Posted on: 11/18/2009 12:00:00 AM... Idaho National Laboratory (INL) scientists have set a new world record with next-generation particle fuel for use in high temperature gas reactors (HTGRs).

The Advanced Gas Reactor (AGR) Fuel Program, initiated by the U.S. Department of Energy in 2002, used INL's Advanced Test Reactor (ATR) in a nearly three-year experiment to subject more than 300,000 nuclear fuel particles to an intense neutron field and temperatures of around 1,250 degrees Celsius.

According to a November 17 INL statement, the fuel experiment set the record for particle fuel efficiency by consuming approximately 19 percent of its low-enriched uranium—more than double the previous record set by similar experiments run by German scientists in the 1980s and more than three times that achieved by current light water reactor fuel. Additionally, none of the fuel particles experienced failure since entering the ATR in December 2006.

The purpose of the AGR Fuel Program is to develop fuel and produce experimental data that demonstrates to the U.S. Nuclear Regulatory Commission that it is robust and safe, enabling the coated nuclear fuel particles to someday be qualified for use in HTGRs such as the Next Generation Nuclear Plant (NGNP).
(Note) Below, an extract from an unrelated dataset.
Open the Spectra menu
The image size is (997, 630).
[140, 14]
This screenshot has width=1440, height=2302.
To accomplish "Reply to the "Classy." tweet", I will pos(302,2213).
Developing particle fuel capable of achieving very high “burnup”—the percent of uranium fuel that has undergone fission reactions—will also reduce the amount of used fuel that is generated by HTGRs.
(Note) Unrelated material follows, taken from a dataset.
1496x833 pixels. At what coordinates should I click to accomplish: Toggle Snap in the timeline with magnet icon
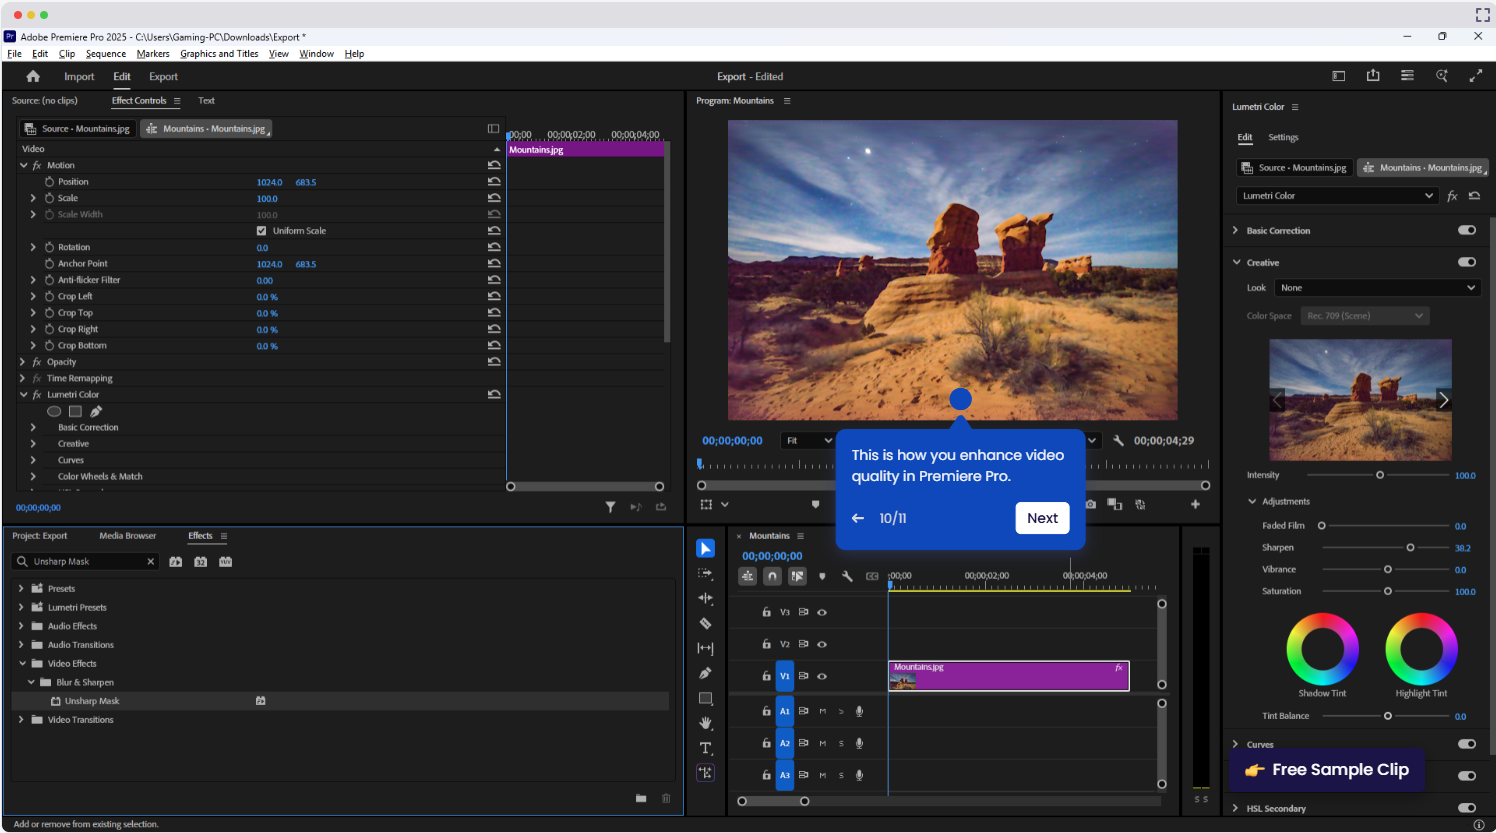click(770, 577)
"AGR-1," as this experiment is known, is the first of eight similar experiments which aim to confirm designs and fabrication processes and performance characteristics for advanced nuclear fuel. The fuel specimens studied in the AGR-1 experiment were subjected to neutron irradiation many times higher than what they would experience inside an HTGR or a current light water reactor, allowing INL researchers to gain irradiation performance data for nuclear fuel and materials in a shorter time. Future AGR fuel tests will include particle fuel produced on a prototypic industrial scale to further prove the irradiation performance of the fuel design.

Although the experiment has left the ATR, researchers still have more work to do before the AGR-1 test campaign is finished. Post irradiation examination will evaluate the fuel and its layers of coatings for degradation patterns and other characteristics. In addition, controlled higher temperature testing in furnaces is planned to determine the safety performance of the fuel under theorized accident conditions. These activities will last another two years.